Factors that can lead to business disruptions
Traveler needs are constantly changing. New innovations are transforming commercial operations. These technological breakthroughs include:
- Zero fuel flying
- Enhanced monitoring
- Plasma based technologies
- Use of graphene and carbon nanotubes
- Blockchain and automation
- 3D printing
While these advances have influenced major airliners in rethinking their operational strategies, the changes have introduced a number of factors into the supply chain that are disruptive to business. Major airplane manufacturing corporations are already behind schedule on their ongoing commitments. The production of thousands of aircrafts has yet to be completed and delivered. A major challenge for manufacturing companies today is to cater to the rise in demand. And a supply chain that is growing in complexity is the primary factor contributing to this situation.
Obtaining Primary Materials
Any airplane is composed of elements such as steel, manganese, titanium, nickel, copper and many more. An airline manufacturer would have to source these elements from suppliers who are spread all over the world. Production centers need to receive these components on time and with the prescribed quality levels.
Supply chain managers have to take various factors into consideration such as:
- From which locations can the best quality raw materials be obtained?
- How resilient the material is to wear and tear
- Does the price of the material fit the company’s budget?
- How will the material be shipped to the production center without damage or compromise to quality?
- Is the material delivery lead time compatible with the organization’s production demands?
Preventing Supply Chain Ruptures
Organizations are constantly trying to ensure accuracy in their forecasts for the future such as:
- The cost estimate of their assets
- Modification to product design
- Impact on commerce owing to sociopolitical changes
- Catastrophes such as natural disasters and global warming
There are two primary options to preventing supply chain issues. The first is by prioritizing urgent needs and seeing through the purchase of materials to meet monthly, quarterly, half yearly or yearly production demands. These can be effectuated as standalone transactions. The second option is to negotiate contractually binding lock-ins with tier 1 and tier 2 vendors for a tenure that lasts at least five to ten years.
A vendor’s core business focus is also an important factor to consider while nurturing long term alliances with strategic partners. Airline manufacturers should carefully assess the product portfolio of third party partners to gauge future needs and the supply of backup materials. Collaboration with third party business associates is essential while deciding on a strategy to tackle risks such as inflation, economic crisis, market downturns and so on.

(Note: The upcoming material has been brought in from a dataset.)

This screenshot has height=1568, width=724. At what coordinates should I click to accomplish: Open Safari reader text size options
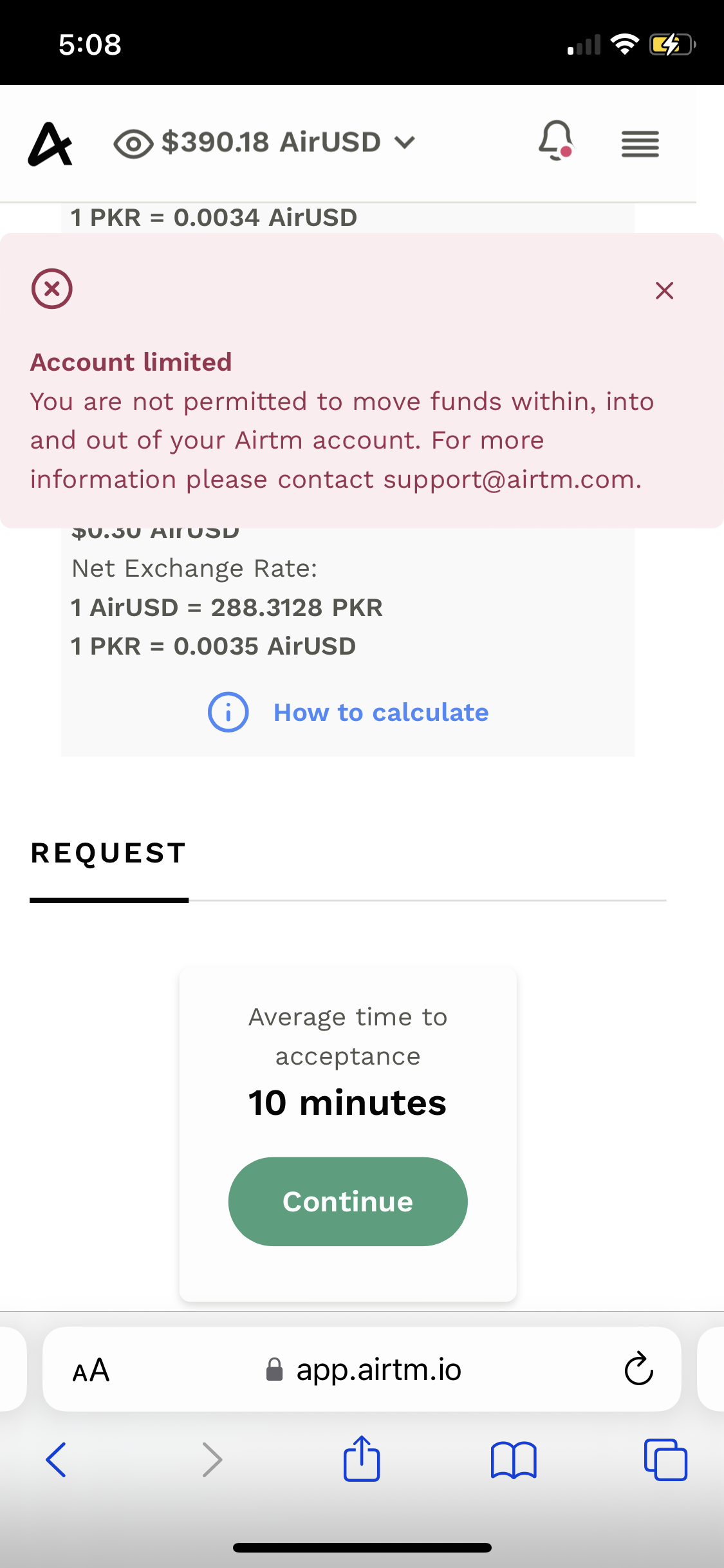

Making Room for Technological Innovation
The aeronautics industry is a vibrant space for path breaking and pioneering trends such as automation and robotics. These innovations are often the cause for prolonged delays and commercial projects frequently miss the deadline because of this reason. There is always the risk of encountering hardware issues, wiring glitches or other hazards while deploying a new and improved application or software and these operational slowdowns always come hand in hand with monetary implications.
There have been instances where airline companies have spent billions of dollars working on a new technology over many years, even decades that negatively impacted performance such as engine start time, fuel efficiency and many more.

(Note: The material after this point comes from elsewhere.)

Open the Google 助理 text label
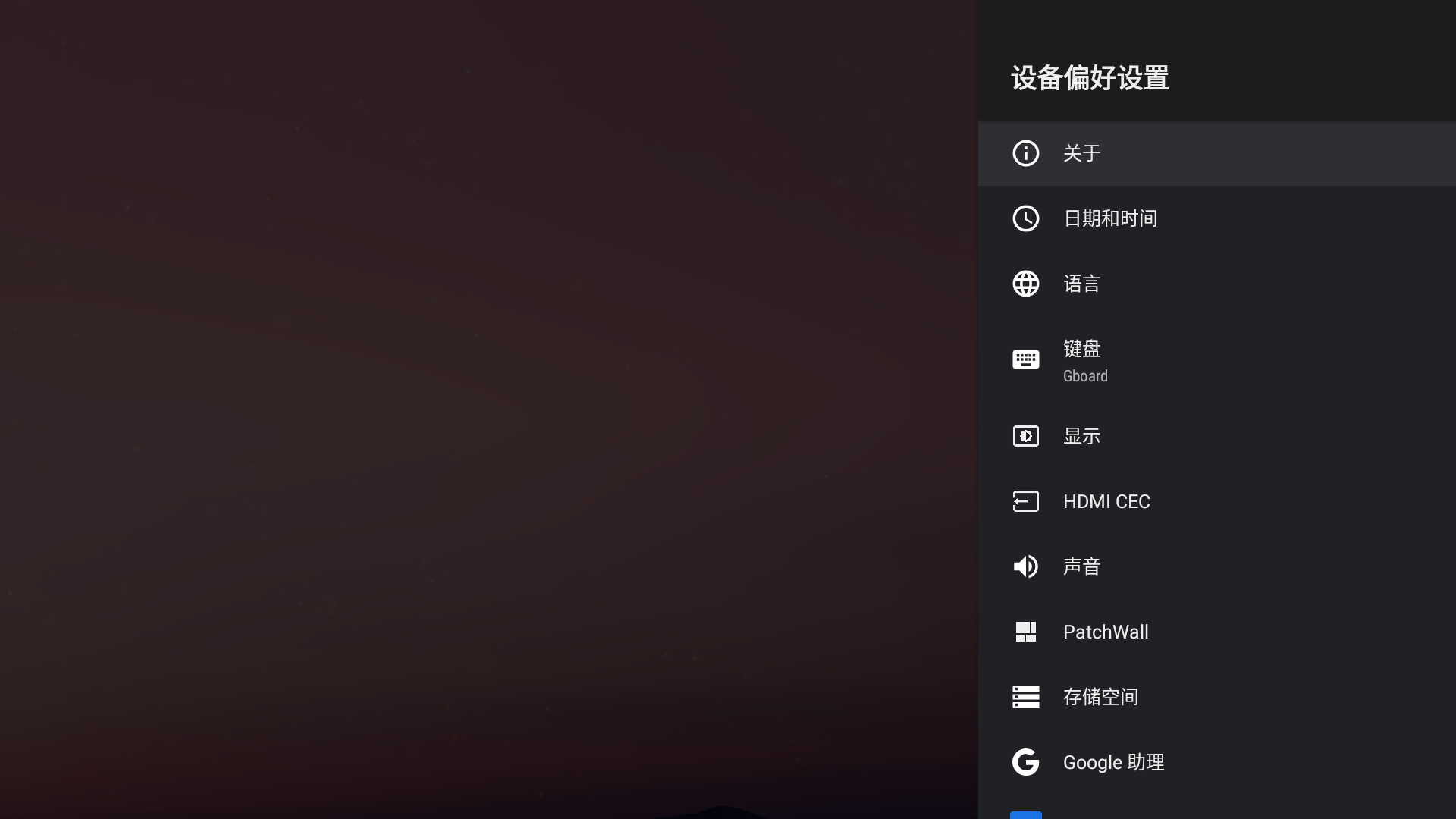coord(1113,762)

While innovation is a good thing, major corporations must plan out their strategic changes in phases in such a manner that they don’t fall behind on their ongoing obligations.
Lack of Personnel with Skills & Expertise
Rising demand has forced corporations to crank up the manufacturing rate in their production facilities. But the dearth of skilled manpower that can implement and use the new technologies and innovations is still a serious concern. The turnaround time for personnel training programs isn’t quick enough. And in many cases the modules don’t provide employees the necessary knowledge transfer to adequately handle complex workflows.
While innovation is here to stay, aircraft manufacturers must update the skills of their personnel across their supply chains in order to curb disruptions. Additive manufacturing, machine learning and Blockchain are some of the many trends that are gaining momentum in the aviation sector in a bid to evolve more robust systems, and corporations need skilled personnel with the expertise to work with these new solutions.
Conclusion
The aviation sector’s supply chain is a complex network that has a negligible margin for errors and consequently demands high levels of precision. Not surprisingly, the industry’s operational logistics is constantly exposed to threats and vulnerabilities which when exposed can lead to performance related issues even to the point of causing reputational damage. The business model of any airline company is inherently capital centric. And the high level of dependence on robust and resilient supply chains implies that business continuity and disaster recovery are all the more crucial for corporations to meet their production targets.